**What you have to do**
Set down, in full, every record in the block.

Records from a data collection

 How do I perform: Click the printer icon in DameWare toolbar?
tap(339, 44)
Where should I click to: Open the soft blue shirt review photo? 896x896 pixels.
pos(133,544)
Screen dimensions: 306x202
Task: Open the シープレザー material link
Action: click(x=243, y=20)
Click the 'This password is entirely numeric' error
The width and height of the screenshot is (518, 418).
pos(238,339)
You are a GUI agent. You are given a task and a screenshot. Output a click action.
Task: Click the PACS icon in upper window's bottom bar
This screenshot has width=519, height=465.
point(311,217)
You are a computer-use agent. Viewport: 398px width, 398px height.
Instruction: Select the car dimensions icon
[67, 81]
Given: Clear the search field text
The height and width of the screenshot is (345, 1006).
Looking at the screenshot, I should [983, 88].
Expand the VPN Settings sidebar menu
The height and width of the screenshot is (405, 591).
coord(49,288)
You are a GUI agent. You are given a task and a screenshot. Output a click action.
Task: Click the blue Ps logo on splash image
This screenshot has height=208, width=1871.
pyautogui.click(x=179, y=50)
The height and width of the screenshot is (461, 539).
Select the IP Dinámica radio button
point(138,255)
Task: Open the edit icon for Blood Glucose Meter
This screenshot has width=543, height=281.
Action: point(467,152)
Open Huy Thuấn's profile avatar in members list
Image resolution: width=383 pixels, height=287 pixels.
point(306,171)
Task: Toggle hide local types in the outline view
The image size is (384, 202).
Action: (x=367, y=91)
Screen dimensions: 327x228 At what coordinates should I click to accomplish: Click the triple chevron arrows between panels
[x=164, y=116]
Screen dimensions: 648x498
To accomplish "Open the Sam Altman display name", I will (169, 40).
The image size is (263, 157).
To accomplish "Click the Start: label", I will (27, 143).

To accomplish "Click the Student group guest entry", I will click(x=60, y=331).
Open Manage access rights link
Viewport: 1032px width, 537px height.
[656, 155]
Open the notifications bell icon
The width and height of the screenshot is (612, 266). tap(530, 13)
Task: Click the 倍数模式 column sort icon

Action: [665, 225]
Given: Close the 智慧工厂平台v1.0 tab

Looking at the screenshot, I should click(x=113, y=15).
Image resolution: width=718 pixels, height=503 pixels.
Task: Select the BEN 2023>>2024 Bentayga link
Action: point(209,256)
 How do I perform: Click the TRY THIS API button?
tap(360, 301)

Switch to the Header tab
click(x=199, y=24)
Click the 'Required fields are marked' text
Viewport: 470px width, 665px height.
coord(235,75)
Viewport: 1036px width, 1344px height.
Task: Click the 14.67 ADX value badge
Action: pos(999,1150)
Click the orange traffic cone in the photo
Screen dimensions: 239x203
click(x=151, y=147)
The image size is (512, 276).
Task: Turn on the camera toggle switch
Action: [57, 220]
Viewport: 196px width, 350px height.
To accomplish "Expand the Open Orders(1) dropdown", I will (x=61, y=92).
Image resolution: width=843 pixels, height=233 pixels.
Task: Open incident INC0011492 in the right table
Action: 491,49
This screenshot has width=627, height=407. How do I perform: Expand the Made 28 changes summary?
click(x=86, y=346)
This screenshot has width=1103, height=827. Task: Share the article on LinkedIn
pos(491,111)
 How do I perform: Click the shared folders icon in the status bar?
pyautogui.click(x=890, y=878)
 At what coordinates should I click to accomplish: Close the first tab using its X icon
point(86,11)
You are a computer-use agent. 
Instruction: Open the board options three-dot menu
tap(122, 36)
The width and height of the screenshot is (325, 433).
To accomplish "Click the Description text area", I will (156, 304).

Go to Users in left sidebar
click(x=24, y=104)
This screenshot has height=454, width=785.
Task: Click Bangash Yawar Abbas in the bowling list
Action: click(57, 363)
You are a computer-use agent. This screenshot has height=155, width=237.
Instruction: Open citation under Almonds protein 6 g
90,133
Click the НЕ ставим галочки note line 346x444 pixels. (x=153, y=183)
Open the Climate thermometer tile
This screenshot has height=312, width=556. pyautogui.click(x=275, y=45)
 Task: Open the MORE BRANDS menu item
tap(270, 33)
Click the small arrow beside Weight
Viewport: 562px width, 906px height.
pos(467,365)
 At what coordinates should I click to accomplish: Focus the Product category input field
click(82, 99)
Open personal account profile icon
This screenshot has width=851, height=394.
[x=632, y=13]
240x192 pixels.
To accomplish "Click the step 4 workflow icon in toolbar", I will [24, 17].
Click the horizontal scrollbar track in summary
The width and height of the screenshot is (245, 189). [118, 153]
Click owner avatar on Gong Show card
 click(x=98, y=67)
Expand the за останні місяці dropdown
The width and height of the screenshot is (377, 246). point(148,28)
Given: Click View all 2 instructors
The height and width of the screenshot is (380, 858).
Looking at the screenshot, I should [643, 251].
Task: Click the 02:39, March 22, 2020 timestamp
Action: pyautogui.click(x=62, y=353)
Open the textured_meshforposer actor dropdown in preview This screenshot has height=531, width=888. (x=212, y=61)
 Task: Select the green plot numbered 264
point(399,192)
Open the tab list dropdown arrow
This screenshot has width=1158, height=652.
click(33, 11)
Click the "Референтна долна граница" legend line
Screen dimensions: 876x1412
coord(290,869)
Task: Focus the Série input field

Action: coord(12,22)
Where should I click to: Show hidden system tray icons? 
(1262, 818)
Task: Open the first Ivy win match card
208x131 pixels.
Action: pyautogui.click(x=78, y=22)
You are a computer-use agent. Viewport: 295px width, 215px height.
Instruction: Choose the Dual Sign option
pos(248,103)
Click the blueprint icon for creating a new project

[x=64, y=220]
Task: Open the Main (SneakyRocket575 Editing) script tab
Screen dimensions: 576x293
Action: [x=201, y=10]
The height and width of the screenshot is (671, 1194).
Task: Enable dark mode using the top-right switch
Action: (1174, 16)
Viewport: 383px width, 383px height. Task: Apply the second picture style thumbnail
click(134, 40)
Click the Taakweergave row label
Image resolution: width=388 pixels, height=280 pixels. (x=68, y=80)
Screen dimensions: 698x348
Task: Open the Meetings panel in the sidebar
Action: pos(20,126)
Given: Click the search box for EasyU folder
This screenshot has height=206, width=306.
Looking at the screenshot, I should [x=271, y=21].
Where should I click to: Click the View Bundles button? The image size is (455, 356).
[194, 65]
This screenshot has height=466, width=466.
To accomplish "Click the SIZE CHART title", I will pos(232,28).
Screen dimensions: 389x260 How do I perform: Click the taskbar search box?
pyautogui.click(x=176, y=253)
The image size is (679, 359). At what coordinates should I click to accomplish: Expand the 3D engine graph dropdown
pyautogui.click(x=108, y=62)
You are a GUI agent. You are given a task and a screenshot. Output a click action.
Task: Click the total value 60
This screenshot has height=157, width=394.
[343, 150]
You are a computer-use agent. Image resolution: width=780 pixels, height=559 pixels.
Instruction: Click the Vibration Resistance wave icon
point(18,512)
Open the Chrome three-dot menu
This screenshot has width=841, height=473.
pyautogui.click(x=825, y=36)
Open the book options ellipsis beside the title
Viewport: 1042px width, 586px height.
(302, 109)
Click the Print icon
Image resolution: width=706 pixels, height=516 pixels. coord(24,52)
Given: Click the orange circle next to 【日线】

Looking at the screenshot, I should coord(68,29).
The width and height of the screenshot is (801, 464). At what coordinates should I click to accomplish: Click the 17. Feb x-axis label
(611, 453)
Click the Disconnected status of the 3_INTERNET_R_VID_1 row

**Output below**
 How do I perform: Click the printer icon in DameWare toolbar?
tap(339, 44)
Where should I click to: Open the soft blue shirt review photo? 896x896 pixels.
pos(133,544)
Screen dimensions: 306x202
Task: Open the シープレザー material link
Action: click(x=243, y=20)
Click the 'This password is entirely numeric' error
The width and height of the screenshot is (518, 418).
pos(238,339)
You are a GUI agent. You are given a task and a screenshot. Output a click action.
Task: Click the PACS icon in upper window's bottom bar
This screenshot has width=519, height=465.
point(311,217)
You are a computer-use agent. Viewport: 398px width, 398px height.
Instruction: Select the car dimensions icon
[67, 81]
Given: Clear the search field text
The height and width of the screenshot is (345, 1006).
Looking at the screenshot, I should [983, 88].
Expand the VPN Settings sidebar menu
The height and width of the screenshot is (405, 591).
coord(49,288)
You are a GUI agent. You are given a task and a screenshot. Output a click action.
Task: Click the blue Ps logo on splash image
This screenshot has height=208, width=1871.
pyautogui.click(x=179, y=50)
The height and width of the screenshot is (461, 539).
Select the IP Dinámica radio button
point(138,255)
Task: Open the edit icon for Blood Glucose Meter
This screenshot has width=543, height=281.
Action: point(467,152)
Open Huy Thuấn's profile avatar in members list
Image resolution: width=383 pixels, height=287 pixels.
point(306,171)
Task: Toggle hide local types in the outline view
The image size is (384, 202).
Action: (x=367, y=91)
Screen dimensions: 327x228 At what coordinates should I click to accomplish: Click the triple chevron arrows between panels
[x=164, y=116]
Screen dimensions: 648x498
To accomplish "Open the Sam Altman display name", I will (169, 40).
The image size is (263, 157).
To accomplish "Click the Start: label", I will (27, 143).

To accomplish "Click the Student group guest entry", I will click(x=60, y=331).
Open Manage access rights link
Viewport: 1032px width, 537px height.
[656, 155]
Open the notifications bell icon
The width and height of the screenshot is (612, 266). tap(530, 13)
Task: Click the 倍数模式 column sort icon

Action: [665, 225]
Given: Close the 智慧工厂平台v1.0 tab

Looking at the screenshot, I should click(x=113, y=15).
Image resolution: width=718 pixels, height=503 pixels.
Task: Select the BEN 2023>>2024 Bentayga link
Action: point(209,256)
 How do I perform: Click the TRY THIS API button?
tap(360, 301)

Switch to the Header tab
click(x=199, y=24)
Click the 'Required fields are marked' text
Viewport: 470px width, 665px height.
coord(235,75)
Viewport: 1036px width, 1344px height.
Task: Click the 14.67 ADX value badge
Action: pos(999,1150)
Click the orange traffic cone in the photo
Screen dimensions: 239x203
click(x=151, y=147)
The image size is (512, 276).
Task: Turn on the camera toggle switch
Action: [57, 220]
Viewport: 196px width, 350px height.
To accomplish "Expand the Open Orders(1) dropdown", I will (x=61, y=92).
Image resolution: width=843 pixels, height=233 pixels.
Task: Open incident INC0011492 in the right table
Action: 491,49
This screenshot has width=627, height=407. How do I perform: Expand the Made 28 changes summary?
click(x=86, y=346)
This screenshot has width=1103, height=827. Task: Share the article on LinkedIn
pos(491,111)
 How do I perform: Click the shared folders icon in the status bar?
pyautogui.click(x=890, y=878)
 At what coordinates should I click to accomplish: Close the first tab using its X icon
point(86,11)
You are a computer-use agent. 
Instruction: Open the board options three-dot menu
tap(122, 36)
The width and height of the screenshot is (325, 433).
To accomplish "Click the Description text area", I will (156, 304).

Go to Users in left sidebar
click(x=24, y=104)
This screenshot has height=454, width=785.
Task: Click Bangash Yawar Abbas in the bowling list
Action: click(57, 363)
You are a computer-use agent. This screenshot has height=155, width=237.
Instruction: Open citation under Almonds protein 6 g
90,133
Click the НЕ ставим галочки note line 346x444 pixels. (x=153, y=183)
Open the Climate thermometer tile
This screenshot has height=312, width=556. pyautogui.click(x=275, y=45)
 Task: Open the MORE BRANDS menu item
tap(270, 33)
Click the small arrow beside Weight
Viewport: 562px width, 906px height.
pos(467,365)
 At what coordinates should I click to accomplish: Focus the Product category input field
click(82, 99)
Open personal account profile icon
This screenshot has width=851, height=394.
[x=632, y=13]
240x192 pixels.
To accomplish "Click the step 4 workflow icon in toolbar", I will [24, 17].
Click the horizontal scrollbar track in summary
The width and height of the screenshot is (245, 189). [118, 153]
Click owner avatar on Gong Show card
 click(x=98, y=67)
Expand the за останні місяці dropdown
The width and height of the screenshot is (377, 246). point(148,28)
Given: Click View all 2 instructors
The height and width of the screenshot is (380, 858).
Looking at the screenshot, I should [643, 251].
Task: Click the 02:39, March 22, 2020 timestamp
Action: pyautogui.click(x=62, y=353)
Open the textured_meshforposer actor dropdown in preview This screenshot has height=531, width=888. (x=212, y=61)
 Task: Select the green plot numbered 264
point(399,192)
Open the tab list dropdown arrow
This screenshot has width=1158, height=652.
click(33, 11)
Click the "Референтна долна граница" legend line
Screen dimensions: 876x1412
coord(290,869)
Task: Focus the Série input field

Action: coord(12,22)
Where should I click to: Show hidden system tray icons? 
(1262, 818)
Task: Open the first Ivy win match card
208x131 pixels.
Action: pyautogui.click(x=78, y=22)
You are a computer-use agent. Viewport: 295px width, 215px height.
Instruction: Choose the Dual Sign option
pos(248,103)
Click the blueprint icon for creating a new project

[x=64, y=220]
Task: Open the Main (SneakyRocket575 Editing) script tab
Screen dimensions: 576x293
Action: [x=201, y=10]
The height and width of the screenshot is (671, 1194).
Task: Enable dark mode using the top-right switch
Action: (1174, 16)
Viewport: 383px width, 383px height. Task: Apply the second picture style thumbnail
click(134, 40)
Click the Taakweergave row label
Image resolution: width=388 pixels, height=280 pixels. (x=68, y=80)
Screen dimensions: 698x348
Task: Open the Meetings panel in the sidebar
Action: pos(20,126)
Given: Click the search box for EasyU folder
This screenshot has height=206, width=306.
Looking at the screenshot, I should [x=271, y=21].
Where should I click to: Click the View Bundles button? The image size is (455, 356).
[194, 65]
This screenshot has height=466, width=466.
To accomplish "Click the SIZE CHART title", I will pos(232,28).
Screen dimensions: 389x260 How do I perform: Click the taskbar search box?
pyautogui.click(x=176, y=253)
The image size is (679, 359). At what coordinates should I click to accomplish: Expand the 3D engine graph dropdown
pyautogui.click(x=108, y=62)
You are a GUI agent. You are given a task and a screenshot. Output a click action.
Task: Click the total value 60
This screenshot has height=157, width=394.
[343, 150]
You are a computer-use agent. Image resolution: width=780 pixels, height=559 pixels.
Instruction: Click the Vibration Resistance wave icon
point(18,512)
Open the Chrome three-dot menu
This screenshot has width=841, height=473.
pyautogui.click(x=825, y=36)
Open the book options ellipsis beside the title
Viewport: 1042px width, 586px height.
(302, 109)
Click the Print icon
Image resolution: width=706 pixels, height=516 pixels. coord(24,52)
Given: Click the orange circle next to 【日线】

Looking at the screenshot, I should coord(68,29).
The width and height of the screenshot is (801, 464). At what coordinates should I click to accomplish: Click the 17. Feb x-axis label
(611, 453)
Click the Disconnected status of the 3_INTERNET_R_VID_1 row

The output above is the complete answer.